We at Y42 are confident that every data team’s mission should be to produce reliable data tables efficiently (at a low cost and high performance) and make them consistently accessible to downstream users and applications to help ensure strong decision-making and further automate critical processes.
To achieve this goal, data teams need to have coherent, reliable, and efficient processes to generate production-ready data pipelines. However, as we outlined in our previous article, the modern data stack (with all its point-to-point tools) is not really accessible. And product management best practices, such as collaboration and governance, can’t just be “bolted onto” the stack, as they have to apply to all downstream and upstream processes to enhance DataOps in a meaningful way.
What’s more, the data industry is severely lacking a crucial asset that’s needed to help enable DataOps in any company: engineering power. Due to the high demand and low availability of data engineers, companies are often left with limited resources and fail to carry out comprehensive DataOps practices.
Therefore, it has been Y42’s core mission to fill this gap in the data industry with an efficient and scalable data solution to bring the world one step closer to taming the complexity that working with data entails. That’s why we set out to build the first Modern DataOps Cloud. Y42 now enables companies with the ambition to go beyond simple ad-hoc reporting to build production-ready data pipelines with a quick turnaround time,without heavy investments in data engineering.
The Modern DataOps Cloud serves asmission control for a company’s data pipelines. Running on top of Snowflake and BigQuery, it enables organizations to deliver reliable and high-quality data to every downstream user or application. With Y42, companies are finally able to upgrade their often stovepiped data stack to an easily accessible and fully managed DataOps environment.
Y42 leverages the world’s most advanced existing open-source tools and technologies and embraces software engineering and product management best practices, making accessibility, collaboration, and governance the three guiding principles of our product.
Here’s how the Modern DataOps Cloud tackles the core problems currently present in the data tooling landscape, one by one.
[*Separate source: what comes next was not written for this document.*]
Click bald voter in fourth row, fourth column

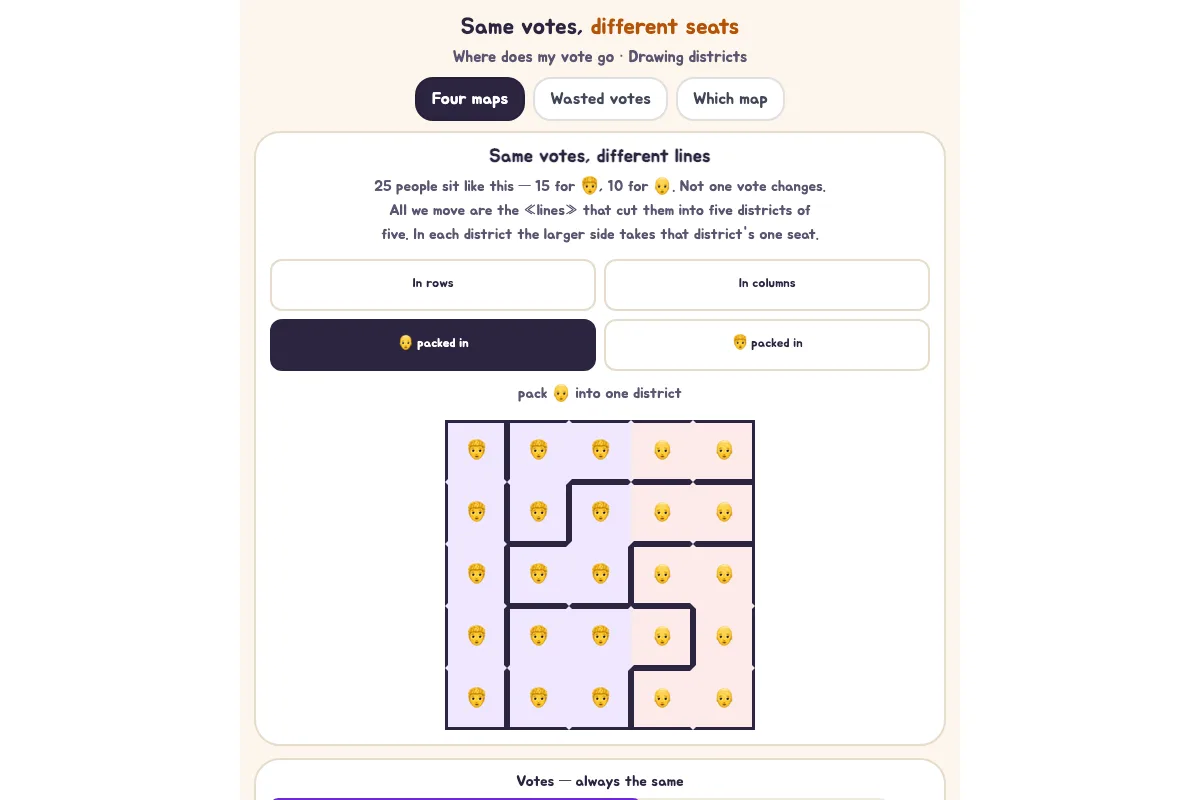[662, 636]
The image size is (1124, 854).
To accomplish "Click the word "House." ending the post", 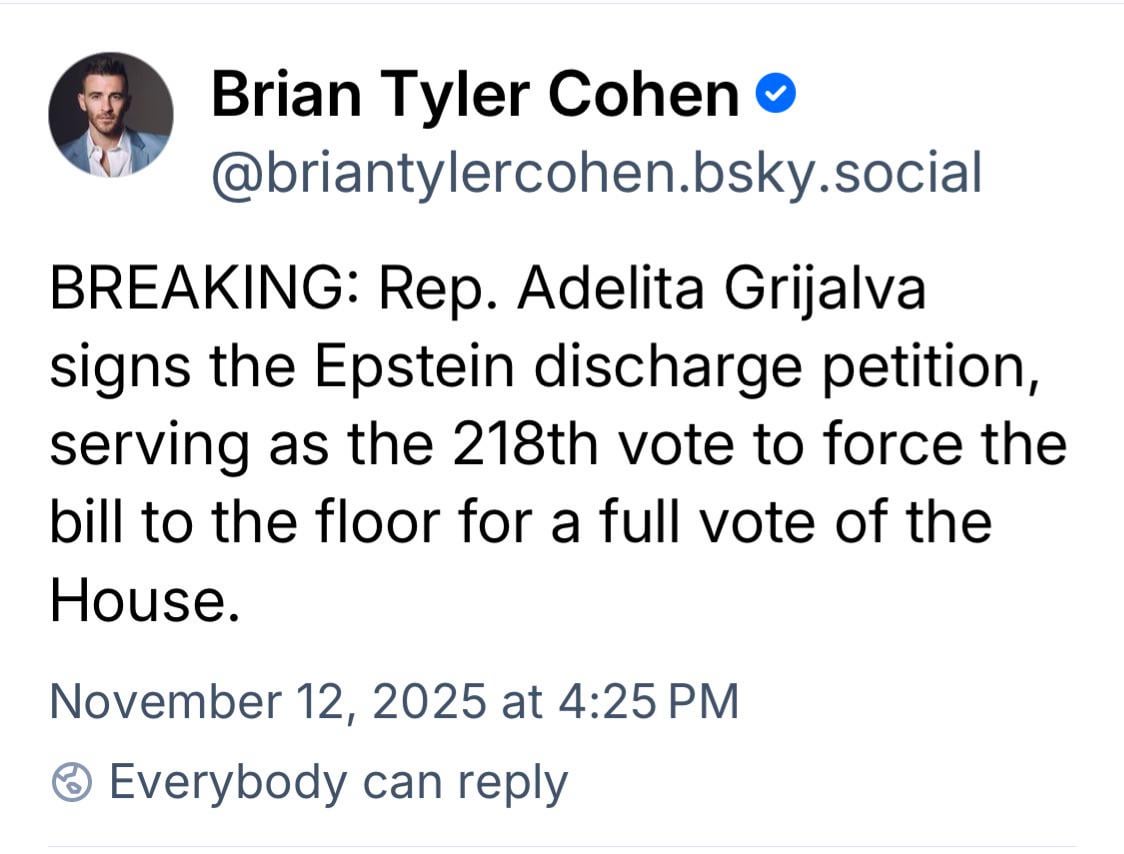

Y42 natively integrates many of the modern data stack’s best-of-breed tools, resulting in one unified webapp, API, and CLI. This approach saves organizations precious data engineering hours stitching together and maintaining countless tools:
Integrations: Managed Airbyte with 150+ integrations
Orchestration: DAG-based workflow scheduler — interoperable and extensible with any other orchestrator and cloud tool such as Airflow
SQL Model: Managed dbt Core overcoming some issues, such as the need to create a dataset for every branch in order for Git to work properly
No-Code/Low-Code Model: Proprietary drag-and-drop SQL query builder to enable less technical users to build pipelines and explore data ad hoc
Change Management: Managed Git server with features like pull requests and branch protection
Headless BI: Managed Cube Dev providing a reliable metrics layer used across BI, data science, and operational applications — accessible through APIs
Pipeline Visualization: Managed ECharts which enables users to quickly create powerful charts in Y42’s visualization layer
API & CLI: Fully programmable pipeline through APIs, CLI, and webhooks
Data governance refers to the enforcement of rules that reduce the margin of error for working processes, transforming a team’s working style from reactive to proactive. This is possible due to the native integration approach in Y42, which spans across the whole data stack:
Access Control: Role-based, multi-level access allows organizations to have full internal and external control of every data asset
Asset Ownership: A system of ownership for better change management and accountability
Data Contracts: Enforce semantic and relationship standards between data tables
Data Tests: Eliminate errors and ensure high data quality by running data tests throughout the entire pipeline
Templates: End-to-end templating to enforce standards across different pipelines
Observability & Monitoring: Complete observability and monitoring of the whole pipeline through anomaly detection and alerts
Data Lineage: Column-level data lineage that helps visualize the flow of data across the entire pipeline, identifying the root causes of performance and quality issues
Introducing collaboration best practices fosters knowledge sharing and alignment, supporting the co-creation of high-quality data pipelines. Y42 makes collaboration possible with the following features:
Figma-like Canvas: Commenting function as well as sticky notes, text, and drawing capabilities available across the app
Version Control: The world’s first Git engine that works with local changes in the browser and on the local machine
Data Catalog: Enables users to quickly discover data assets, definitions, and metrics
Solving the core challenges currently present in the data space is Y42’s main goal. We’re here to revolutionize the data industry and the Modern DataOps Cloud is our first big bang.
We envision a future where every organization – whether it has one single data engineer, data analyst, or a whole data team – is able to deploy production-grade data pipelines efficiently and consume data in any downstream application to make better business decisions.
Since no one else in the data space is currently tackling the DataOps issues of inaccessibility, broken collaboration, and lack of data governance through the simultaneous implementation of software engineering and product management best practices, we at Y42 see it as our duty to help our customers bridge this gap.
The technical innovations we’ve outlined here are just the beginning. We can’t wait to keep expanding the capabilities of our product and continuously enable organizations to work with data in the most efficient and streamlined way possible.